Le "J'aime l'entreprise" de François Hollande à Davos

Par Philippe Mabille, à Davos  |   |  1376  mots
En France, le chef de l’État a aussi annoncé des investissements publics importants pour renforcer la sécurité de tous et sans prononcer le mot "apartheid" employé par son Premier ministre Manuel Valls, affirmé que l'Etat mettra des moyens pour lutter contre la ségrégation urbaine, "terreau de la radicalisation religieuse".
A Davos, François Hollande a appelé les États et les entreprises à coopérer pour fournir une réponse globale aux menaces posées par le terrorisme et le réchauffement climatique. Il aime tellement les entreprises qu'il les invite à trouver avant le mois de juin 90 milliards d'euros pour abonder le fonds vert de financement des infrastructures de la transition énergétique. Enfin, il promet que le geste de la BCE ne conduira pas la France à différer les réformes.

Premier président socialiste à s'exprimer ce vendredi 23 janvier 2015 au forum économique mondial de Davos, François Hollande "a fait le job", de l'avis des très nombreux patrons français présents dans la station suisse des Grisons pour l'écouter.

Certains attendaient même une standing ovation pour manifester la solidarité mondiale après les attentats terroristes des 7 et 9 janvier à Paris. Elle n'a pas eu lieu, sans doute parce que le discours très complet, mais aussi très long du chef de l'Etat, qui s'est exprimé en français, a fini par endormir une salle qui lui était plutôt acquise.

Comme par un clin d'œil du ciel, l'objet principal de sa venue étant la préparation de la conférence de Paris sur le réchauffement climatique, l'arrivée du président de la République a été ralentie le matin par la neige qui a fini par tomber en cette fin de semaine dans les Alpes suisses, décalant de trois heures un discours très attendu. Au lieu de prendre l'hélicoptère prévu, le chef de l'État a dû supporter dans une limousine les 2 heures et demi de route de montagne qui conduisent au pied de la montagne magique de Thomas Mann. La même mésaventure était arrivée à Jacques Chirac, qui s'était exprimé en vidéo conférence depuis Zurich.

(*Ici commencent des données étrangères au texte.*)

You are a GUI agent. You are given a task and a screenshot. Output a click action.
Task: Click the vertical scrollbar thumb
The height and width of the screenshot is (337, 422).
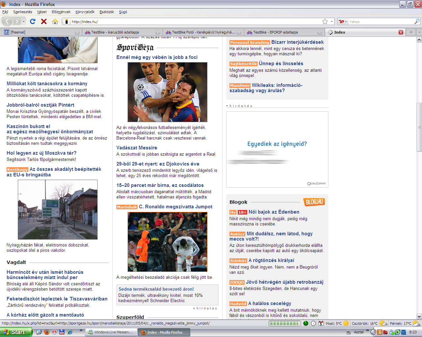tap(419, 127)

Après un déjeuner avec des grands patrons internationaux, et avant une rencontre avec des jeunes du monde entier que l'on appelle ici les "global shapers", François Hollande a organisé son intervention en trois temps : la lutte contre le terrorisme et ses causes, l'urgence d'un accord sur le climat, et enfin la défense et illustration d'une France qui se réforme, même si ce n'est pas vraiment l'image qu'on en a vu d'ailleurs.

"Il y a des moments dans l'histoire où des défis globaux appellent des réponses courageuses".

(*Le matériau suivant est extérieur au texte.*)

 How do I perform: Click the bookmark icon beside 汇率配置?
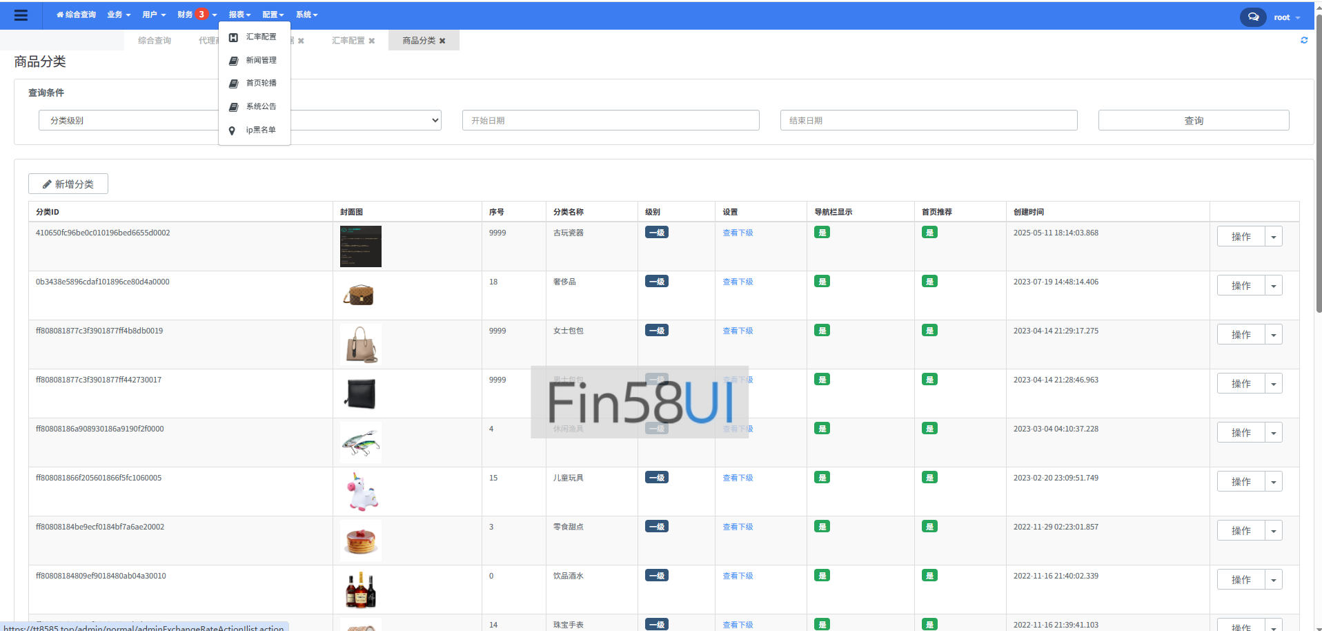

François Hollande a tenté de relier entre eux tous les problèmes auxquels le monde est confronté, du terrorisme à la relance économique en passant par le climat.

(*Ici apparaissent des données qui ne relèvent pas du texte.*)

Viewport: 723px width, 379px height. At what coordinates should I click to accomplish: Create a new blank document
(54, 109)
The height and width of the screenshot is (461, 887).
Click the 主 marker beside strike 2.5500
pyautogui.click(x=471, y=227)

Co-responsabilité dans la lutte contre la terreur

Sur la menace terroriste, le président a été offensif, insistant sur la responsabilité des États, qui doivent agir pour mettre fin à des conflits qui constituent le terreau de l'extrémisme islamiste, que ce soit au Moyen Orient, en Irak, au Yémen, ou en Afrique.

Selon lui, la réponse doit être "globale, internationale et partagée", même si la France continuera d'assumer sa part. Il a aussi mis l'accent sur le rôle des entreprises, appelant "les forces vives de l'économie mondiale pas simplement à la vigilance, mais aussi à l'engagement": les entreprises du numérique, notamment, ont été invitées à prendre leur part en rendant inaccessibles les sites qui font l'apologie du terrorisme.

Quand au système financier, il doit "couper les sources de revenus de l'argent du terrorisme", mettre fin aux paradis fiscaux et au blanchiment d'argent de tous les trafics qui alimentent les réseaux de Daesh, d'Al Qaida et de Boko Haram.

"Ne laissez pas agir une bête qui un jour vous frappera vous aussi", a lancé le chef de l'État. "Il n'y a pas de prospérité sans sécurité".

Au niveau européen, le président français a assuré que des initiatives fortes seront prises rapidement "pour renforcer les contrôles aux frontières" et mettre en place "un registre des passagers aériens".

Alors que le sujet a été débattu toute la semaine, le président a aussi indiqué que dans le respect des libertés, des mesures de cyber défense pour empêcher l'utilisation d'internet à des fins de violence seront prises par la communauté internationale. En France, le chef de l'État a aussi annoncé des investissements publics importants pour renforcer la sécurité de tous et sans prononcer le mot "apartheid" employé par son Premier ministre Manuel Valls, affirmé que l'État mettra des moyens pour lutter contre la ségrégation urbaine, "terreau de la radicalisation religieuse".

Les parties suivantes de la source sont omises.